_TASK TO COMPLETE_.
The answer is to consist only of an exact retyping of the lines from the one containing "Click the share icon beside Share this value" to the end of the entries, without pictures.

*** Opening of DATA EXTRACT ***

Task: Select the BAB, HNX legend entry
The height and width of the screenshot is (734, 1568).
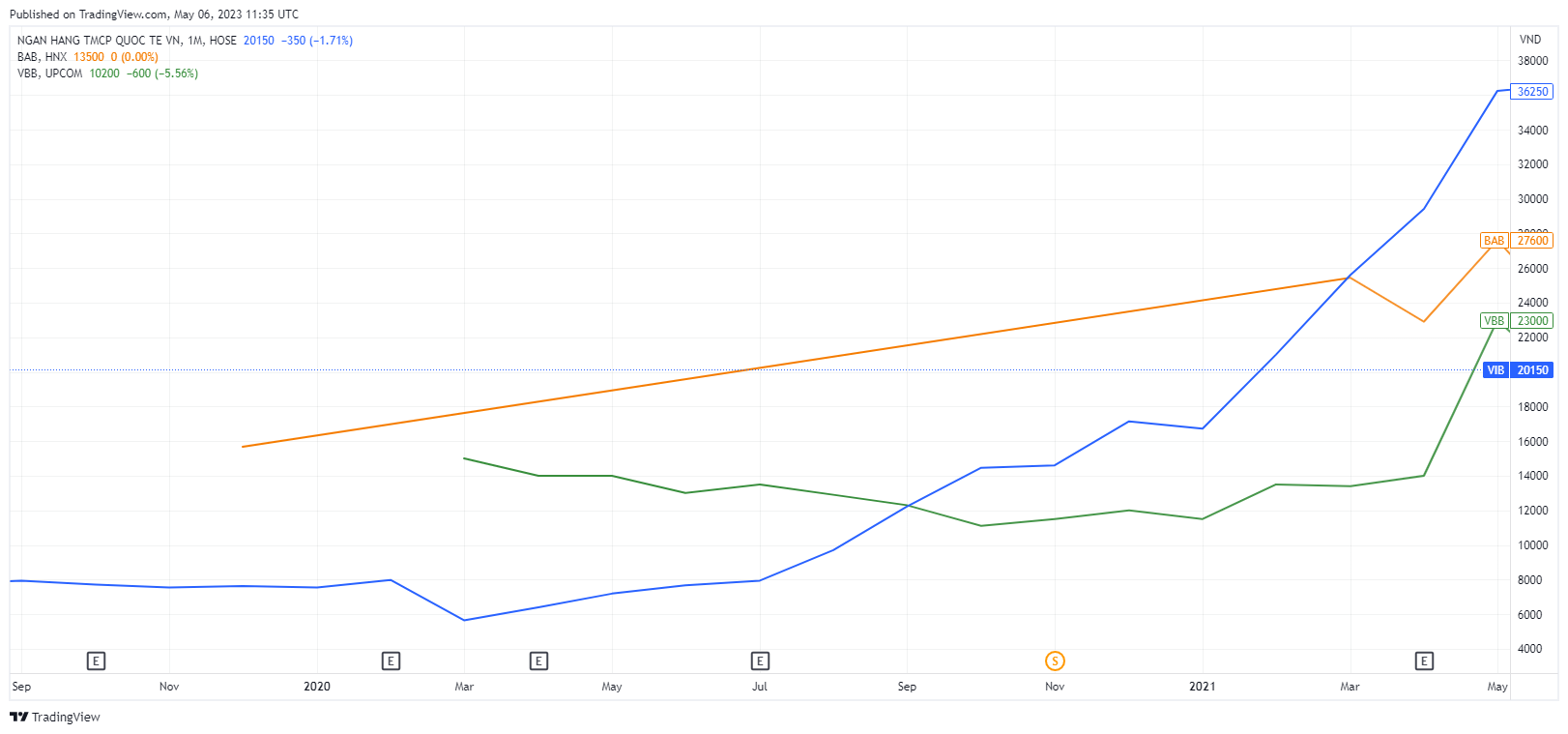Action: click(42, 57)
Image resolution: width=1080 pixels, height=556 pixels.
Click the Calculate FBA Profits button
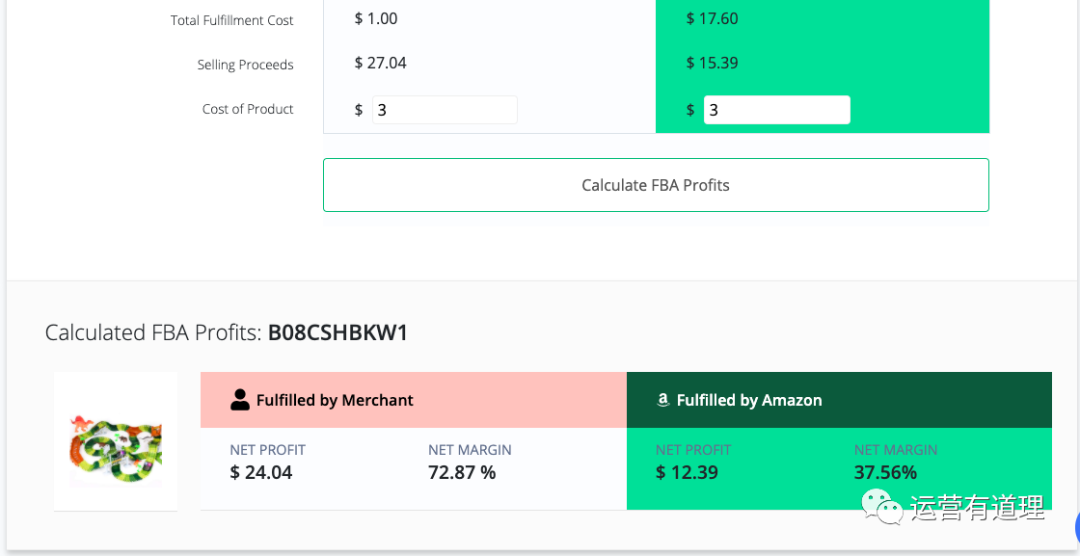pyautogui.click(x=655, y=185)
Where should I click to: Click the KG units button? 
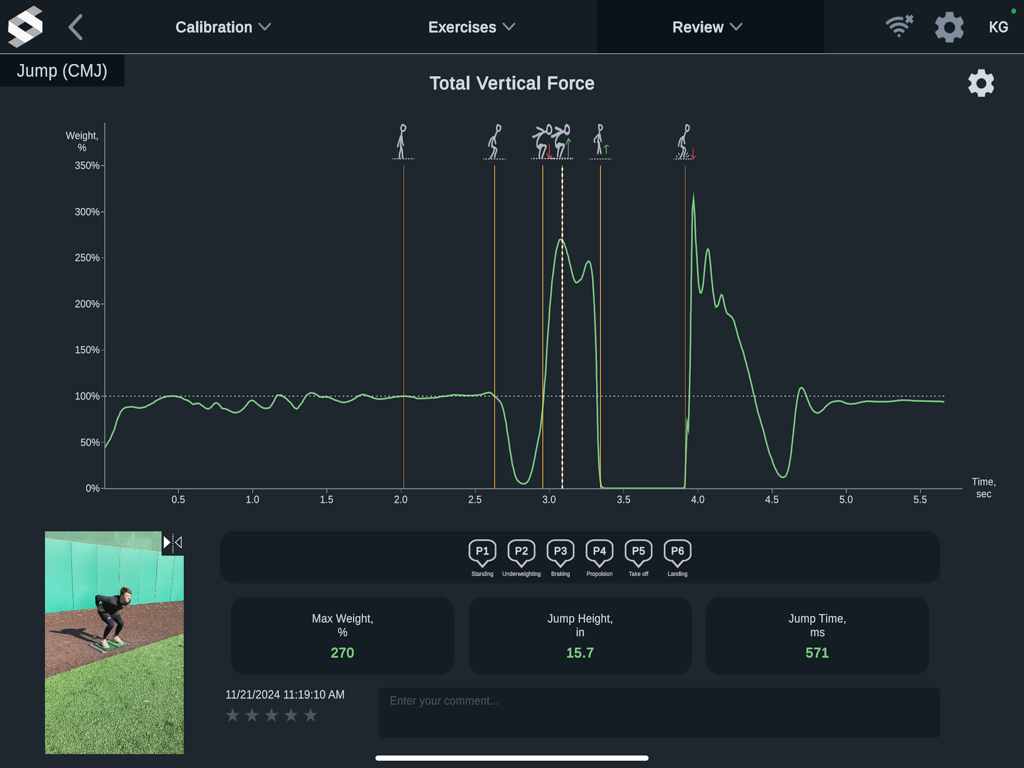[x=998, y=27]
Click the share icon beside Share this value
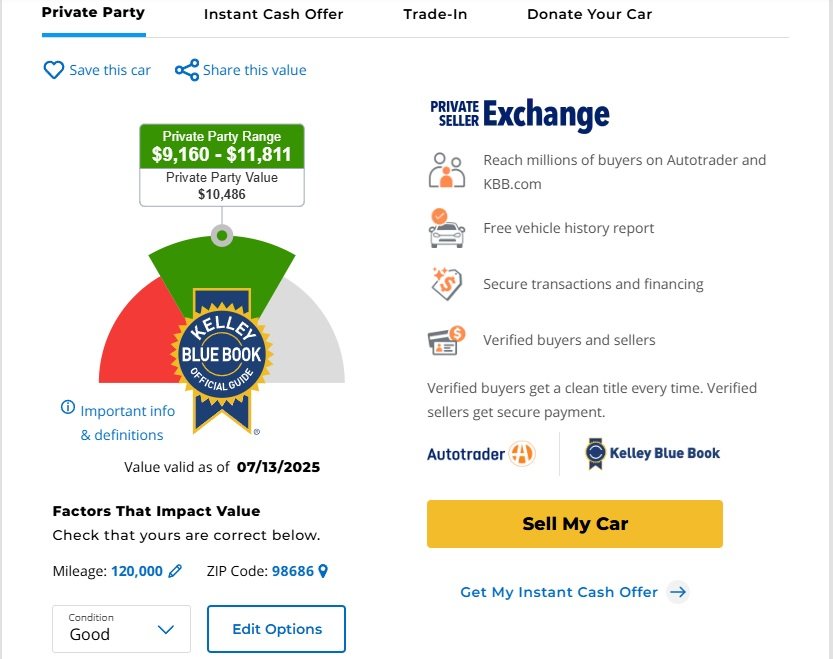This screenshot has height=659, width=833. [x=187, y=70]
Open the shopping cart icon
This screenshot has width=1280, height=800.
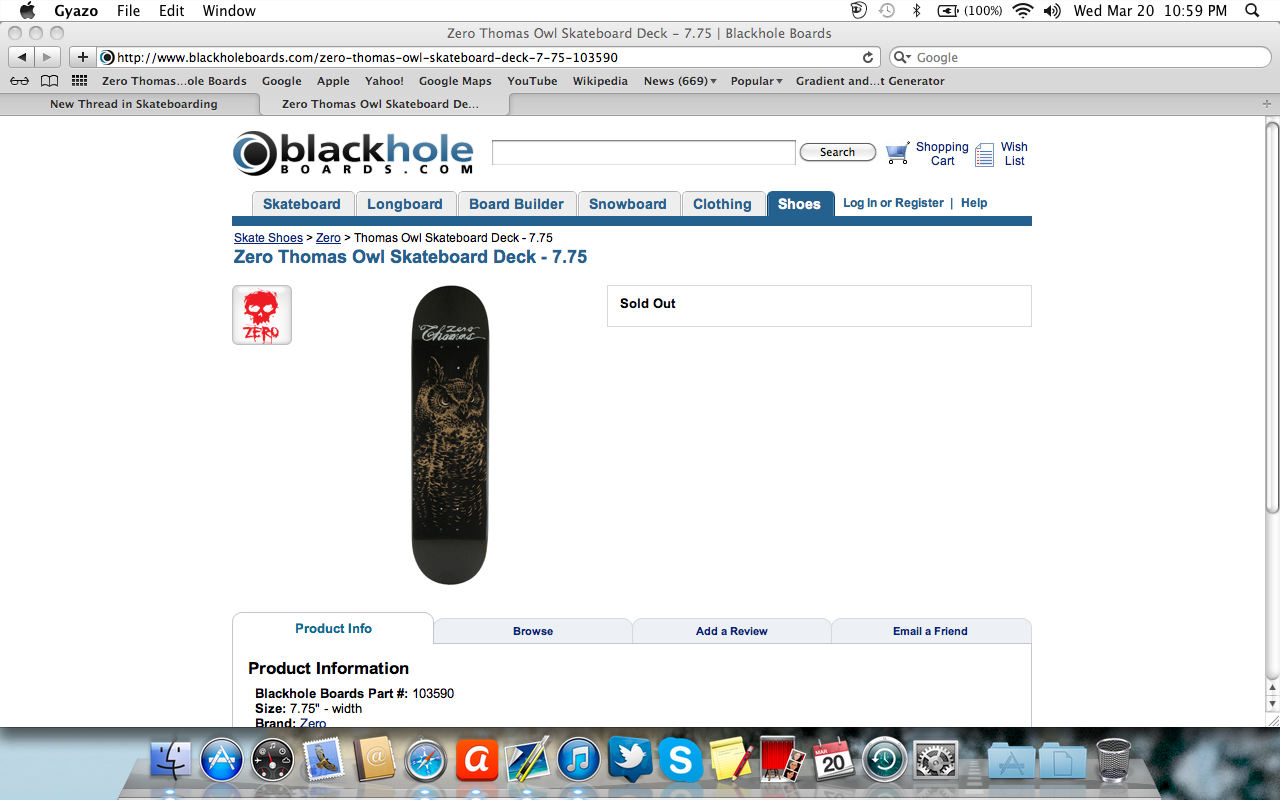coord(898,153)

*** Close of DATA EXTRACT ***

_YOUR RESPONSE_.
Click the share icon beside Share this value
This screenshot has height=659, width=833. [x=187, y=70]
Open the shopping cart icon
This screenshot has width=1280, height=800.
coord(898,153)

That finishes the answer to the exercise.